Mike Pena and Dave Marmonn could just picture them, jammed on the rig, fighting over gear. They were like a family, always there for one another.
"Because after us, nobody else is coming," Marmonn said.
Rescue 1 was never heard from again. Its truck is in the rubble and several of the men have been found in the stairwell of Tower Number One, the first tower hit and the last to collapse.
Dennis Mojica and Patrick O'Keefe, who were found in that stairwell, had responded to another kind of high-rise emergency just a few months before.
Window washers were dangling 500 feet in the air. Mojica decided he would take out a window and pull them in. He had a radio lowered to the window washers.
"Can you hear me out there?" he called. "What's your name? Jimmy? We're waiting for them to clear the street. Everybody OK? Need medical attention? Everybody OK? Anything hurt?"

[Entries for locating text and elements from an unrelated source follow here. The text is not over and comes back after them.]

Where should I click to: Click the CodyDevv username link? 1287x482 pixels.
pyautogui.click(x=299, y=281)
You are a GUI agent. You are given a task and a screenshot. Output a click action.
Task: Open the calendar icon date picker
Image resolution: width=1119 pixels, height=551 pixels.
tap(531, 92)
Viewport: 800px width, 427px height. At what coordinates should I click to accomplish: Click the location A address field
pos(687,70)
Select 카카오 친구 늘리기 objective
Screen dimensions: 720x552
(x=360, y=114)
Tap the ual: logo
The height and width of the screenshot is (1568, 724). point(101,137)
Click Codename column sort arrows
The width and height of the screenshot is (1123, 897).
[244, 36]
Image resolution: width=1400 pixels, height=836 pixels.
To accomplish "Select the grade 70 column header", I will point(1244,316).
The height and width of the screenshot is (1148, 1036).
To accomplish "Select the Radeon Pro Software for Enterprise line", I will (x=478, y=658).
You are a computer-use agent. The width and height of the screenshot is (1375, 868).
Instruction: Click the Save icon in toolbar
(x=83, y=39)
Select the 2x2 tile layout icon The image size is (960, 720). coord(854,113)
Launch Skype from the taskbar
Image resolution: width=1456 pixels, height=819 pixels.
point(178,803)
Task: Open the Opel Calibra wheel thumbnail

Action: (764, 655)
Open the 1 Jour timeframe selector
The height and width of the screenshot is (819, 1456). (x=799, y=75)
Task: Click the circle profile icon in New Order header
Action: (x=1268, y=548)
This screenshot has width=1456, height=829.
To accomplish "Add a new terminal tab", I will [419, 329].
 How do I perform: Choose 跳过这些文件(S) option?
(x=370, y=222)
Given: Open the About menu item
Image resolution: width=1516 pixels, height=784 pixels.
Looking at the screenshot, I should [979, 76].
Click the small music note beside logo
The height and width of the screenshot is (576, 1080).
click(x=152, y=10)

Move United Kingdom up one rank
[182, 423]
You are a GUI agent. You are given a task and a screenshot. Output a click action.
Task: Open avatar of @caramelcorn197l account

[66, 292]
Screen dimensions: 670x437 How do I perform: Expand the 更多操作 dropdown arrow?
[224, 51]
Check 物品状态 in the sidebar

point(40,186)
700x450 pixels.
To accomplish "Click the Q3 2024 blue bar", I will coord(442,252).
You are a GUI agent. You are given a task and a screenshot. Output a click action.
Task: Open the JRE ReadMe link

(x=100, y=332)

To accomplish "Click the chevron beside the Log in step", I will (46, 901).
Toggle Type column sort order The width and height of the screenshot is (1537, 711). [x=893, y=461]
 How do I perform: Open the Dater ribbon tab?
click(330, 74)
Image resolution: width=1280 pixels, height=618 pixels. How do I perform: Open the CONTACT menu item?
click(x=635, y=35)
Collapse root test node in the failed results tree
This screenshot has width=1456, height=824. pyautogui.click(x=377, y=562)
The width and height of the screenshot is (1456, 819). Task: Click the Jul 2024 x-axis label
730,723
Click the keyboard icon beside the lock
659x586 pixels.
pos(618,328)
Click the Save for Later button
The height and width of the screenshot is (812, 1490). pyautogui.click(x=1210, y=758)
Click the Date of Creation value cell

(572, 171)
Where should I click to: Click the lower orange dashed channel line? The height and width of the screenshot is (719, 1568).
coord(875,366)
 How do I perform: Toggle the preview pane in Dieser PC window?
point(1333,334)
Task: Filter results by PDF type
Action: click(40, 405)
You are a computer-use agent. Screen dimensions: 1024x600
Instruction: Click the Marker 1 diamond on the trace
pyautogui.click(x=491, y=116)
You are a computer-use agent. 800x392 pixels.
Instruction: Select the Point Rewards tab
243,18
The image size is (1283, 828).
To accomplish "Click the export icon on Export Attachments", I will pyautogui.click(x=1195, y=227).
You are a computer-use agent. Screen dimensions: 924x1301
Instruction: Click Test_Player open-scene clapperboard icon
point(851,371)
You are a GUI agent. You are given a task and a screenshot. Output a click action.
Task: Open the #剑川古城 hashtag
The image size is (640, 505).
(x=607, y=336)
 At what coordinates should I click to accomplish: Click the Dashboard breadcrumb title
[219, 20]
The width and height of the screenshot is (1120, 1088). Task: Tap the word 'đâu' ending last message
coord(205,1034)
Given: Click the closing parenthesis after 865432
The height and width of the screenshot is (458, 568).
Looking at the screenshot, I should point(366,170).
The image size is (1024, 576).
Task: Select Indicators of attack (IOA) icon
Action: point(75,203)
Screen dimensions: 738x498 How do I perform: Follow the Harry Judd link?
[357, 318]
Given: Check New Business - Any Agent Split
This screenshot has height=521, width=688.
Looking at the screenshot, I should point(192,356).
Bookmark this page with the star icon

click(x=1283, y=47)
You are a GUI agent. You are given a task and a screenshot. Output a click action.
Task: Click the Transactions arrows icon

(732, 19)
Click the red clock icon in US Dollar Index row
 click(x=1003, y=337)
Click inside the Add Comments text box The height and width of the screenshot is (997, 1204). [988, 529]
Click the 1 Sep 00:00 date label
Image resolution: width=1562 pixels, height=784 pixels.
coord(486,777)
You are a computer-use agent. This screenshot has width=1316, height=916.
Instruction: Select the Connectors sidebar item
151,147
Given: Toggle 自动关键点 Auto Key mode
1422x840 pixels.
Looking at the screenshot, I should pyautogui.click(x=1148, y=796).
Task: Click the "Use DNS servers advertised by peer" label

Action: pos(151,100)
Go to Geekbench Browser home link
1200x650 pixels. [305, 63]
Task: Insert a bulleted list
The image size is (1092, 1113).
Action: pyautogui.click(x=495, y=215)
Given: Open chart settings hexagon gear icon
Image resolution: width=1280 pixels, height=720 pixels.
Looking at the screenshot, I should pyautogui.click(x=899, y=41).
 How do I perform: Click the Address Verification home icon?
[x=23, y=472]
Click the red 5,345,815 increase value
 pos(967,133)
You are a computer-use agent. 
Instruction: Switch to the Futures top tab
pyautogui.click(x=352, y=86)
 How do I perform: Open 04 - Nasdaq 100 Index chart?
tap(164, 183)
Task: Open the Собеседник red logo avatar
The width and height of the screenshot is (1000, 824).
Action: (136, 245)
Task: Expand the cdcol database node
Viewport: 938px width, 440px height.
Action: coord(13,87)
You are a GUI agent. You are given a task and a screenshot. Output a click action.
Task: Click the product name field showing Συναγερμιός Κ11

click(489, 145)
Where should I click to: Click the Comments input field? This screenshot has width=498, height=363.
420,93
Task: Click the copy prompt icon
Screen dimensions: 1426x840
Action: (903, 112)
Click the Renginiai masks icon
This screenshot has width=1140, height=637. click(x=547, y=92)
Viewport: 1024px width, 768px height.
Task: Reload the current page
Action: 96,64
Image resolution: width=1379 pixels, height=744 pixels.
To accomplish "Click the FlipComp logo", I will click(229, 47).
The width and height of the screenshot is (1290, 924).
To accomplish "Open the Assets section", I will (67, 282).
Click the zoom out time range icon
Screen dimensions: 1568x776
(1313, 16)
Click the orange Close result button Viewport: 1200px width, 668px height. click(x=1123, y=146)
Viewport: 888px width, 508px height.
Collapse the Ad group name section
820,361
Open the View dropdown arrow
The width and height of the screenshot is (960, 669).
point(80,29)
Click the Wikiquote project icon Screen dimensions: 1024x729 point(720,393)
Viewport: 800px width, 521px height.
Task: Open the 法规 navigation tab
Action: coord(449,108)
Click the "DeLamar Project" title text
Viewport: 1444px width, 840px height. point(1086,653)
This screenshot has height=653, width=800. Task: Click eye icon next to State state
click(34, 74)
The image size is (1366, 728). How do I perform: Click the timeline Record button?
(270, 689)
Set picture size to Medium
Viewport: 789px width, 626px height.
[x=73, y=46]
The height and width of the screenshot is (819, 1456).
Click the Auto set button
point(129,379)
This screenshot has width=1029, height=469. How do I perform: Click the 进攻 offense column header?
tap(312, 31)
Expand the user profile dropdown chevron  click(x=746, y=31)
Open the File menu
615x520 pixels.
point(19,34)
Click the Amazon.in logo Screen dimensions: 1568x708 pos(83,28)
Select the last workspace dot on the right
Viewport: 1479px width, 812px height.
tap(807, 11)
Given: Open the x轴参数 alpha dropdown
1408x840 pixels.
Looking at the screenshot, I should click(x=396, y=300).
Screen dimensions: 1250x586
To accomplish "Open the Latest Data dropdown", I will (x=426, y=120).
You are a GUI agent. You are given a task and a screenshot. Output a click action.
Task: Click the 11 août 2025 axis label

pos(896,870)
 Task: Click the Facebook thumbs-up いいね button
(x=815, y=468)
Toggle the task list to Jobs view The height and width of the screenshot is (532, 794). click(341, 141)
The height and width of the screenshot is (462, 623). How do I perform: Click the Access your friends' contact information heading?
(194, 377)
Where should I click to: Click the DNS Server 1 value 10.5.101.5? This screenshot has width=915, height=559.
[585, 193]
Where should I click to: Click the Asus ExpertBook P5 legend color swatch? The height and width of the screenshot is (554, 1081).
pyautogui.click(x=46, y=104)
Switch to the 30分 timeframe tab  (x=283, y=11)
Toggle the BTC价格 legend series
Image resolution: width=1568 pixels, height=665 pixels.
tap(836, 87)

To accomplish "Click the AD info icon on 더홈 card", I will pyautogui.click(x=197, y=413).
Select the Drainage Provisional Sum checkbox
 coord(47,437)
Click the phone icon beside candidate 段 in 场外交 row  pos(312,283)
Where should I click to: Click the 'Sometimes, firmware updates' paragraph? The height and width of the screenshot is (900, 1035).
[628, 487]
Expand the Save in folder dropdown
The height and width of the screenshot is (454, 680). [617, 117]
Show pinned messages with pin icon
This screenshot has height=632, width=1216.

One window washer responded, "Just our pride."
"Well, we can help you with that," Mojica said.
Pulling open the window is a risk that O'Keefe knows well.
"Lots of times there's wind," he said, "and it creates a negative pressure so when you loosen the glass it tends to pull you out or pull everything that's in the room. Kind of like an airplane, but not quite so dramatic."
The firemen were tethered in when they finally pull the window washers inside.
Mojica was 50 years old and soon to be married again. He leaves behind a 14-year-old daughter, Alex.
"In this business," he once said, "yu never can tell. It's what makes it so exciting. It can be a quiet day, quiet night or all hell can break loose and you can be running around for the rest of the day, rest of the night. "
O'Keefe leaves behind his wife, Karen; a 19-year-old daughter, Jennifer; and a son, Timmy, 14.
Mike Milner survived the World Trade Center attack because, like all rescue company survivors, he was off duty when the alarm came in.
In the firehouse that's home to Rescue 1, death comes but not often.
There are four memorials to fallen men: 1925, 1962, 1970, 1994. Each reads the same: He "who made the supreme sacrifice in the discharge of his duties, protecting life and property in the City of New York."
At Rescue 1, there will be 11 more plaques on the wall. At Rescue 2, there will be seven more, including one for Lincoln Quappe who described every fire as scary.
"You're a damned liar if you're not scared," he said on videotape. "It's hard to say, each fire is completely different. Some of the fires that seem the most small can be some of the most horrific fires . It can be a very small fire, a silly little stupid fire, that gets a guy killed. You know, it's just fate. It all comes down to fate."